### [Problem description]
Render the data below as a Markdown table with the columns Row and Entry. Start with the line containing "The width and height of the screenshot is (1006, 367)." and continue through the line containing "Looking at the screenshot, I should coord(56,311).". Number each line in order, and leave out any blank lines.
Start of Recorded information
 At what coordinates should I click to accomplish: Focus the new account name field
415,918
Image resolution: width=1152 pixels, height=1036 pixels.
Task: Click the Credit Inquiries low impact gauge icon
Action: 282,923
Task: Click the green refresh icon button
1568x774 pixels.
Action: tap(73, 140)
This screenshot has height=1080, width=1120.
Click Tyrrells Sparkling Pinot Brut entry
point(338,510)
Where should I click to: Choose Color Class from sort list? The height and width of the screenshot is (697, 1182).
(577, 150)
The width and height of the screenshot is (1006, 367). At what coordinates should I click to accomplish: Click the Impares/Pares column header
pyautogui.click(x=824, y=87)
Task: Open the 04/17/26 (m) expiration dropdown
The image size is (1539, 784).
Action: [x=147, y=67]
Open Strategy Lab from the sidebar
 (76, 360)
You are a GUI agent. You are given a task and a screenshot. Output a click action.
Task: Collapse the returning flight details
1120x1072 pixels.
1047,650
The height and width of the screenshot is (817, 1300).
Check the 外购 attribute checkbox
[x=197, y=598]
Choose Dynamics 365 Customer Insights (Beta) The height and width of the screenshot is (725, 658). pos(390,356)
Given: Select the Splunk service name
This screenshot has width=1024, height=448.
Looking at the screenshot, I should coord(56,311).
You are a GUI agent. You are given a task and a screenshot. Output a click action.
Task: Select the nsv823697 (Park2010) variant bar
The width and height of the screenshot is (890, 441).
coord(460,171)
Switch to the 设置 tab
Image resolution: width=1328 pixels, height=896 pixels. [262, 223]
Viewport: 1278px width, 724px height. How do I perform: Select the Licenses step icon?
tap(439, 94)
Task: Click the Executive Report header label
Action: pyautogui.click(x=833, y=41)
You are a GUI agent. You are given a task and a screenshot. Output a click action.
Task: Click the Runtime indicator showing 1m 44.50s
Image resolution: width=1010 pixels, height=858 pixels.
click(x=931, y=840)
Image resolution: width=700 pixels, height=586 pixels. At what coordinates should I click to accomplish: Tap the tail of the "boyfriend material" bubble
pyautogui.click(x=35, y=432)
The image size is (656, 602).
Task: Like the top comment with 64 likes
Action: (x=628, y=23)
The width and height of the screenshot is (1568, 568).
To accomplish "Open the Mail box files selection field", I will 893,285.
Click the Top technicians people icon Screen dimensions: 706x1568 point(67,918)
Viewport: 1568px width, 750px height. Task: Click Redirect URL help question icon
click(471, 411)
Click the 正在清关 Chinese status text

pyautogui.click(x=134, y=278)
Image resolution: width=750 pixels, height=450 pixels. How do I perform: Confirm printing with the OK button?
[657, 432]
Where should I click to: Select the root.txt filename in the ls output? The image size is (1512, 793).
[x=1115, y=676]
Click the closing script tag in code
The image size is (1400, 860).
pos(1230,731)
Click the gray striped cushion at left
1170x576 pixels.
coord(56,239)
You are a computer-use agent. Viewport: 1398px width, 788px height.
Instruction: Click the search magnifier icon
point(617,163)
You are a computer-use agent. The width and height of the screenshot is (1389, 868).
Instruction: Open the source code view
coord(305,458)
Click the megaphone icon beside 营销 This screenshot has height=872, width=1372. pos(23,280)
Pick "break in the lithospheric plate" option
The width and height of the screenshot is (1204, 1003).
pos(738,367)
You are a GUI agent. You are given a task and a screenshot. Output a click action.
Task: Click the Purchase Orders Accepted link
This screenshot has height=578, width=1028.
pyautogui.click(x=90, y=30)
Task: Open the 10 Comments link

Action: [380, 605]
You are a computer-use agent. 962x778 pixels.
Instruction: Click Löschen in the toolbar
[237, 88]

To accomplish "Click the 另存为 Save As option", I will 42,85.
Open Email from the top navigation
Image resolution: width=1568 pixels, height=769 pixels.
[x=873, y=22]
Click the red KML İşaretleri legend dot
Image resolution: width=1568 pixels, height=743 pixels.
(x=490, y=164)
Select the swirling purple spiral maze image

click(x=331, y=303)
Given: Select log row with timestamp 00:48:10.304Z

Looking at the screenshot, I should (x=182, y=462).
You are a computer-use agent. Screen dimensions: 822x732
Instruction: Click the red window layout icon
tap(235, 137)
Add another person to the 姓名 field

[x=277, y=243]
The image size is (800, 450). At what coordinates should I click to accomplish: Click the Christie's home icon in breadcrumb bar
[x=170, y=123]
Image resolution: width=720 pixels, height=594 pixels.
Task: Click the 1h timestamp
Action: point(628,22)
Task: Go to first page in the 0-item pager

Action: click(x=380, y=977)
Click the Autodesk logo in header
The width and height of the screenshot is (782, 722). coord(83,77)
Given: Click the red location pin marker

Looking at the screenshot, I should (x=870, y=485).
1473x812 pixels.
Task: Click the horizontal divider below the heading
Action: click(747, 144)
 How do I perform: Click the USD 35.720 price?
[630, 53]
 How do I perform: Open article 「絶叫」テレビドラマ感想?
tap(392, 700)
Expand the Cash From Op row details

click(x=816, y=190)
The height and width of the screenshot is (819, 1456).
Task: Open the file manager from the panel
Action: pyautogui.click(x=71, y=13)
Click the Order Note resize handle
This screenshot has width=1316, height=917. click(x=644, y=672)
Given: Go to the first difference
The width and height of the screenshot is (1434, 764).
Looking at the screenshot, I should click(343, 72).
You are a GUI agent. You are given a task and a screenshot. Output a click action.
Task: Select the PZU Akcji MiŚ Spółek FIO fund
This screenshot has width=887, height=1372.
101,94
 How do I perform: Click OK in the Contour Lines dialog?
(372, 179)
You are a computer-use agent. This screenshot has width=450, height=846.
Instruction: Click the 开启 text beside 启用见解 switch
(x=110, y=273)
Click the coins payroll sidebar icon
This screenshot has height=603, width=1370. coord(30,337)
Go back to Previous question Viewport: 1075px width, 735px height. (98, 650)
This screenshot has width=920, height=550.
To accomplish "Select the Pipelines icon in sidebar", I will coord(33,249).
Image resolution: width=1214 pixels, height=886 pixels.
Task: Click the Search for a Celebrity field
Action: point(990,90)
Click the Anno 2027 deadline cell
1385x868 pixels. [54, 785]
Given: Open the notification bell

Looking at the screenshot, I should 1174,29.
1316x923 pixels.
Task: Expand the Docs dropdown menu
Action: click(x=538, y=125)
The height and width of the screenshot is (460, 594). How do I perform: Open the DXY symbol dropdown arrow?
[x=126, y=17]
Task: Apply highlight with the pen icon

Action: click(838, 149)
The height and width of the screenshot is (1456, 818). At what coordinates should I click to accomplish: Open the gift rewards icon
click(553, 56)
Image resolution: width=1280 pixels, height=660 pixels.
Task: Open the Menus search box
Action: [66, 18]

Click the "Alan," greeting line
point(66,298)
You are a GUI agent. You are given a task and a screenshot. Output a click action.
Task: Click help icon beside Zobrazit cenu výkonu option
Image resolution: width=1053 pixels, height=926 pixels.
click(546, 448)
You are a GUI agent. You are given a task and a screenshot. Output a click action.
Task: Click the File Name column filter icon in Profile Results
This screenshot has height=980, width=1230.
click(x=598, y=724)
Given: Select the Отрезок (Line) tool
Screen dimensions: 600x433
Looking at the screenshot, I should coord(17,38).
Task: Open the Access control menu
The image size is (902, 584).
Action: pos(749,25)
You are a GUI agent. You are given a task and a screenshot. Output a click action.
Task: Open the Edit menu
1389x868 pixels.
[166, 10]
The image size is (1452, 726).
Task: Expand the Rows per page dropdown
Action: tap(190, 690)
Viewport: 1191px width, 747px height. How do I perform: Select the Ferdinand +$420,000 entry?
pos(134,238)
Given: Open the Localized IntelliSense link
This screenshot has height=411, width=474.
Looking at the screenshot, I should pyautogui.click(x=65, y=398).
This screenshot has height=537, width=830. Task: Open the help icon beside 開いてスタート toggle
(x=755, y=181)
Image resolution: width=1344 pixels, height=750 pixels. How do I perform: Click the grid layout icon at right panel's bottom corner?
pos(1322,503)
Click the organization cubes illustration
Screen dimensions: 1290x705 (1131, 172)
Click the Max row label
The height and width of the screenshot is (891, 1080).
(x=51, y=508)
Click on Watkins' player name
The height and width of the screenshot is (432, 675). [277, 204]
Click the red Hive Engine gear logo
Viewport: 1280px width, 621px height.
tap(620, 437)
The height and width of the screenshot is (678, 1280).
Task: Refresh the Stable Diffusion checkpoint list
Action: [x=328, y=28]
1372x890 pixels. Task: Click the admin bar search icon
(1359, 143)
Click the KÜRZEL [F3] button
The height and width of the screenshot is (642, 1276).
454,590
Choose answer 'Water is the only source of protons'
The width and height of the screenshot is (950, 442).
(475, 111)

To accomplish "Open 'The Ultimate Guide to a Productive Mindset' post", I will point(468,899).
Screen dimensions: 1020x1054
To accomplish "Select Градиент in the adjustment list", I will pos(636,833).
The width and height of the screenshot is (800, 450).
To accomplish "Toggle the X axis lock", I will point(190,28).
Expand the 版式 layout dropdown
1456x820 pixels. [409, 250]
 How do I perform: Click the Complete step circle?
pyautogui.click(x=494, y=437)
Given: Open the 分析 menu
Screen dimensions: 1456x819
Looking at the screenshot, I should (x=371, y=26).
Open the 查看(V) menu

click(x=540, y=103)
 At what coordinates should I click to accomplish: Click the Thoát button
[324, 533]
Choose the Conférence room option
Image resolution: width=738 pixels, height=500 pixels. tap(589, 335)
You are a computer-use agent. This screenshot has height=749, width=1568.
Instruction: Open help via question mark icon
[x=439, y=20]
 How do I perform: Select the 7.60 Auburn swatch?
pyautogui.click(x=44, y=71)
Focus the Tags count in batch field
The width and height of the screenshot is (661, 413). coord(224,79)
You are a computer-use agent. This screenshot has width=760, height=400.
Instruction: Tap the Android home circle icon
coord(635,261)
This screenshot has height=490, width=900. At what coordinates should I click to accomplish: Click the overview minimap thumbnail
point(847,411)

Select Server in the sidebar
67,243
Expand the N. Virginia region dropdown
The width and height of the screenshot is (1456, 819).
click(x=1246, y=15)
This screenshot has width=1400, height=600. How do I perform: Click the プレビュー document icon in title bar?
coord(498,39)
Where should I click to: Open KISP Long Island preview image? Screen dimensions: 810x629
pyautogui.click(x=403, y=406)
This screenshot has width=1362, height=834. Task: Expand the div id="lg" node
End of Recorded information
### [The reply]
| Row | Entry |
|---|---|
| 1 | The width and height of the screenshot is (1006, 367). At what coordinates should I click to accomplish: Click the Impares/Pares column header |
| 2 | pyautogui.click(x=824, y=87) |
| 3 | Task: Open the 04/17/26 (m) expiration dropdown |
| 4 | The image size is (1539, 784). |
| 5 | Action: [x=147, y=67] |
| 6 | Open Strategy Lab from the sidebar |
| 7 |  (76, 360) |
| 8 | You are a GUI agent. You are given a task and a screenshot. Output a click action. |
| 9 | Task: Collapse the returning flight details |
| 10 | 1120x1072 pixels. |
| 11 | 1047,650 |
| 12 | The height and width of the screenshot is (817, 1300). |
| 13 | Check the 外购 attribute checkbox |
| 14 | [x=197, y=598] |
| 15 | Choose Dynamics 365 Customer Insights (Beta) The height and width of the screenshot is (725, 658). pos(390,356) |
| 16 | Given: Select the Splunk service name |
| 17 | This screenshot has width=1024, height=448. |
| 18 | Looking at the screenshot, I should coord(56,311). |